• [Exercise description] How many lines of the data contain the word "computer"? Give only that number.

===== Records to process =====

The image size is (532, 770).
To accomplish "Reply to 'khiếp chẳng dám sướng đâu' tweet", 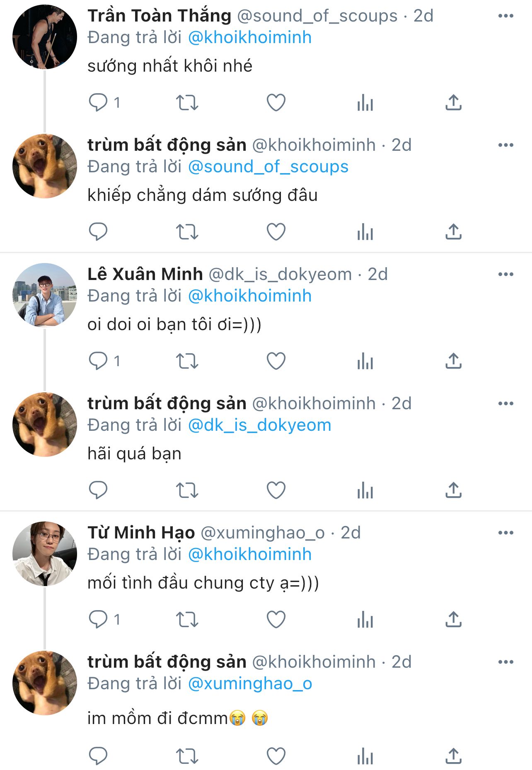I will pyautogui.click(x=98, y=232).
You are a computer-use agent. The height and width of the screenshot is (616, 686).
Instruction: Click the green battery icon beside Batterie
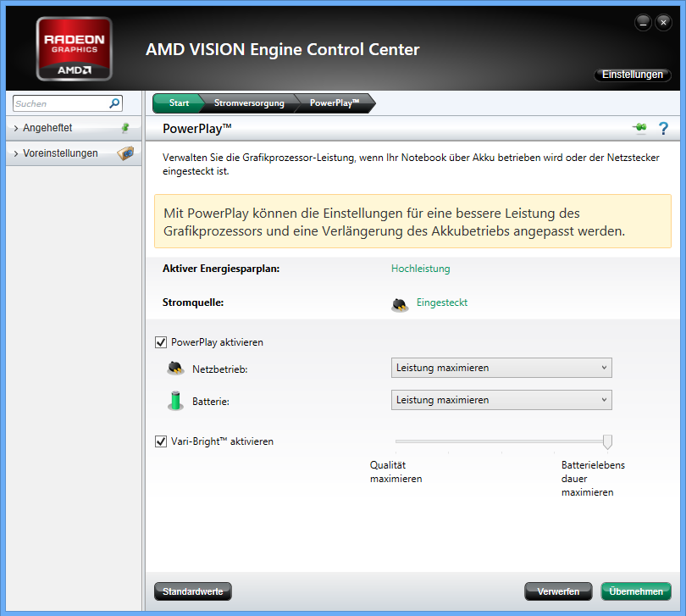click(x=175, y=401)
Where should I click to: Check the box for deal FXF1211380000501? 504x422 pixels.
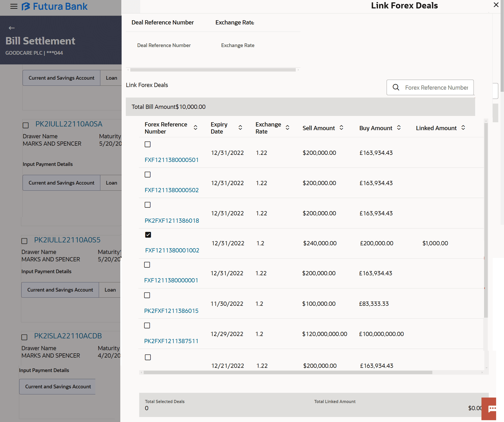click(148, 144)
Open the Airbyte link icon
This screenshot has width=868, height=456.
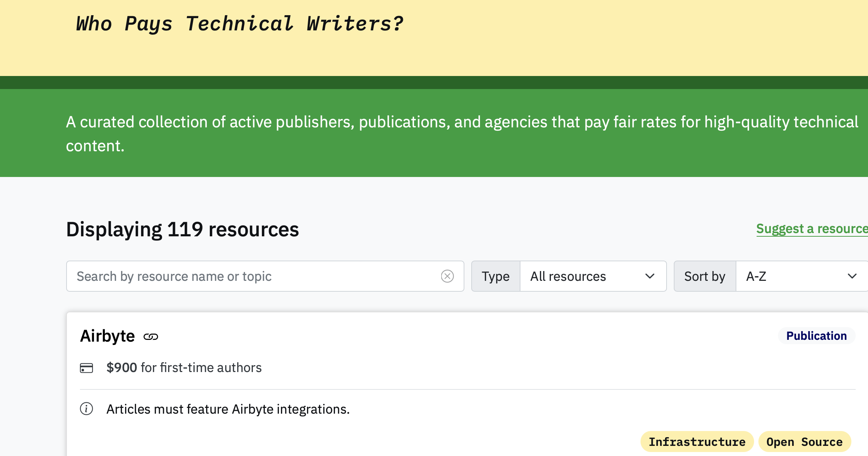point(151,337)
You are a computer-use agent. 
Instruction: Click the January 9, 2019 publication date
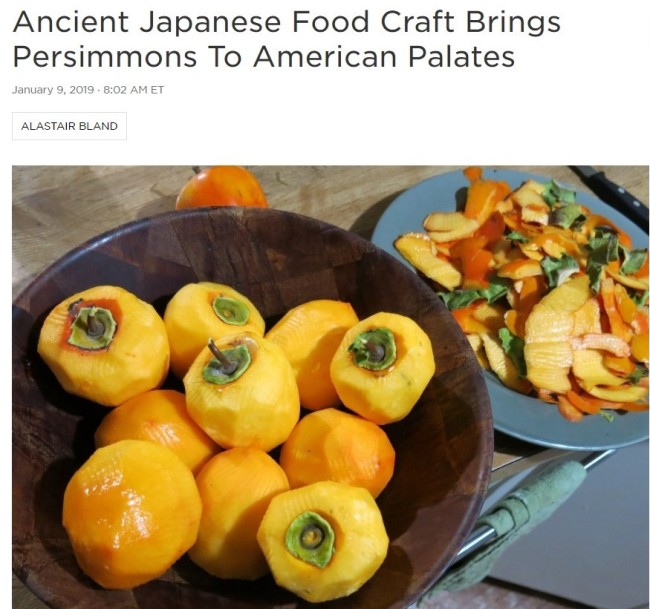pyautogui.click(x=53, y=90)
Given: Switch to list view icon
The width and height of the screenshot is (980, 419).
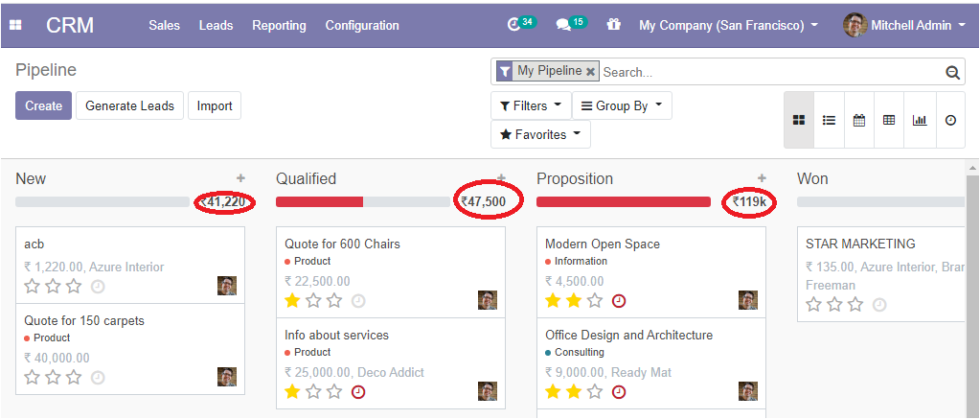Looking at the screenshot, I should (829, 120).
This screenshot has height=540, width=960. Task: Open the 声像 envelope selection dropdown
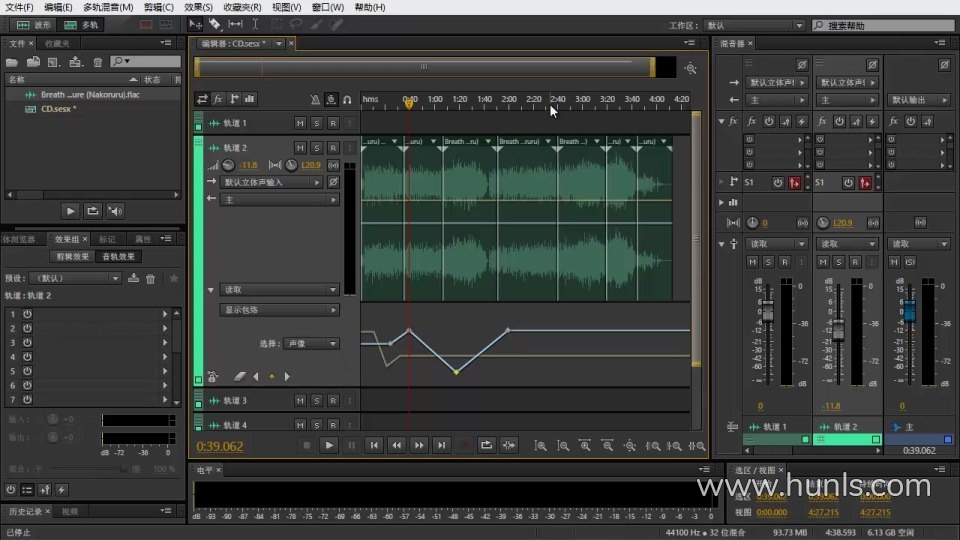[312, 344]
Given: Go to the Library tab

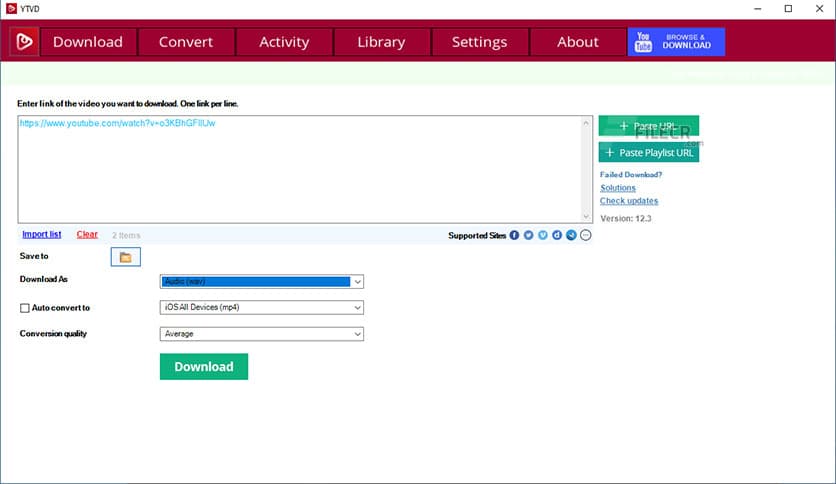Looking at the screenshot, I should (x=381, y=42).
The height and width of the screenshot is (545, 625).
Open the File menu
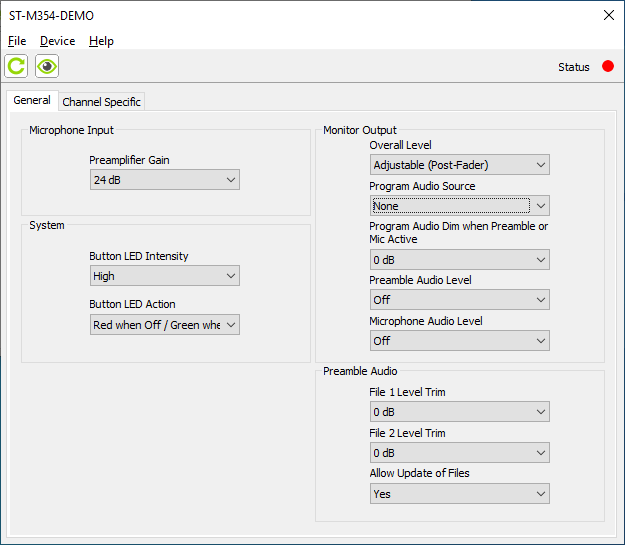pyautogui.click(x=17, y=41)
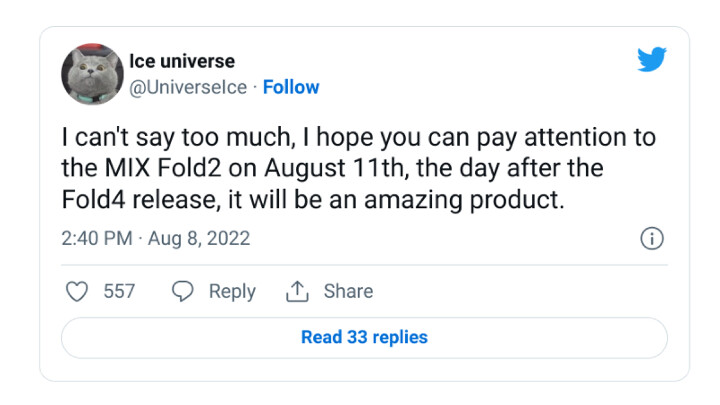Click the reply speech bubble icon
This screenshot has height=405, width=720.
[x=182, y=291]
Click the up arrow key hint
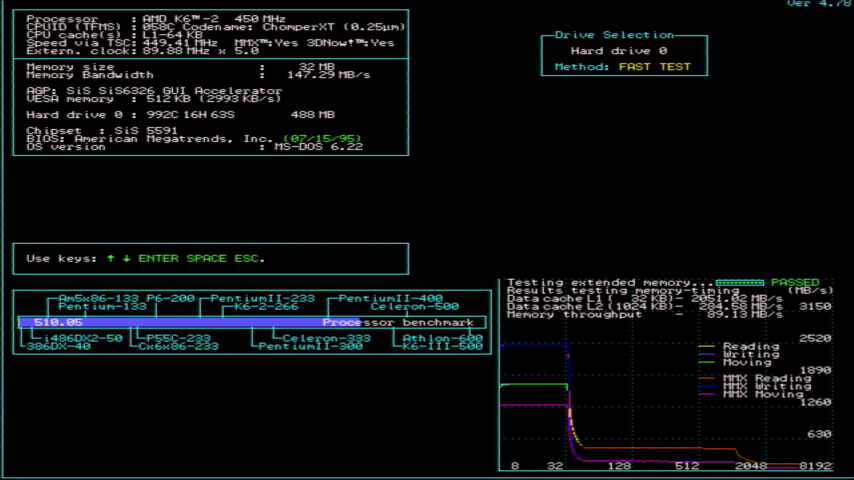The image size is (854, 480). pyautogui.click(x=110, y=258)
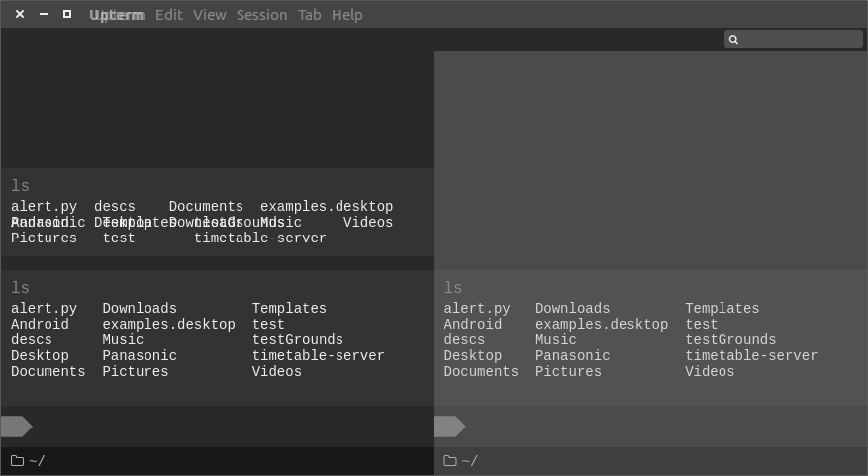This screenshot has height=476, width=868.
Task: Open the Edit menu
Action: point(169,15)
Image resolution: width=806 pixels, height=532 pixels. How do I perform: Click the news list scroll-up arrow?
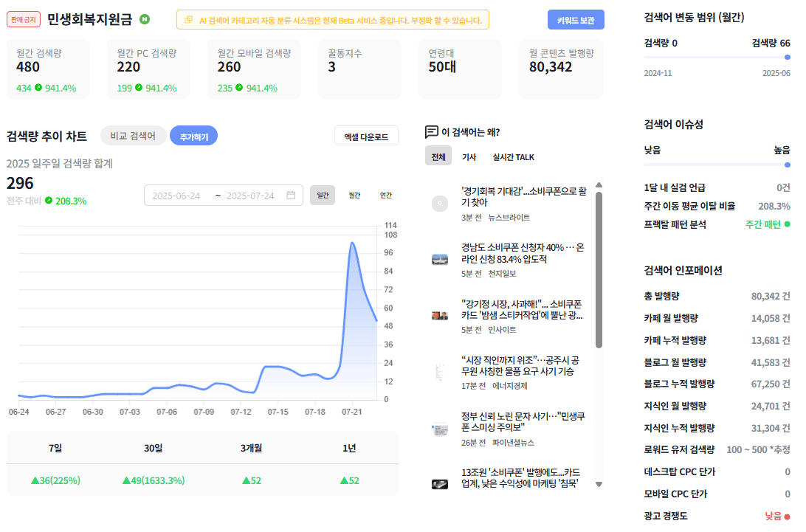coord(599,185)
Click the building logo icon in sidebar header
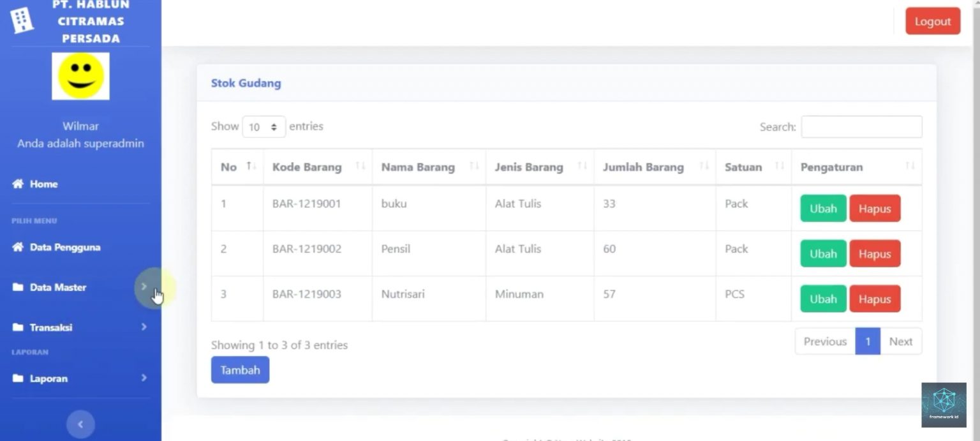 tap(21, 20)
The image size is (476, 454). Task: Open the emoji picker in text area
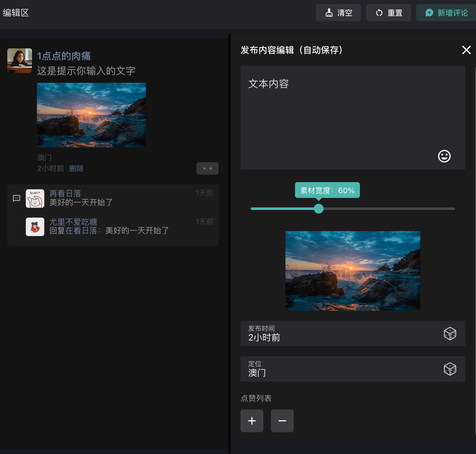coord(444,156)
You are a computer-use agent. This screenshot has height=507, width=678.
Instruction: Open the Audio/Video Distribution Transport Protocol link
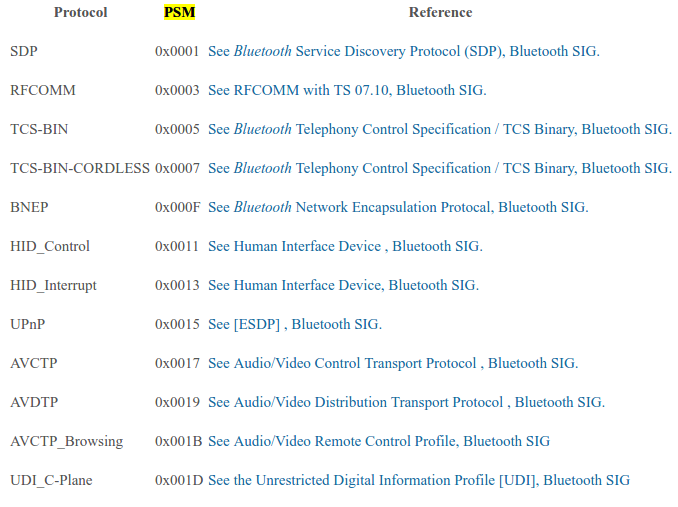406,402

=====

• [Task result] 3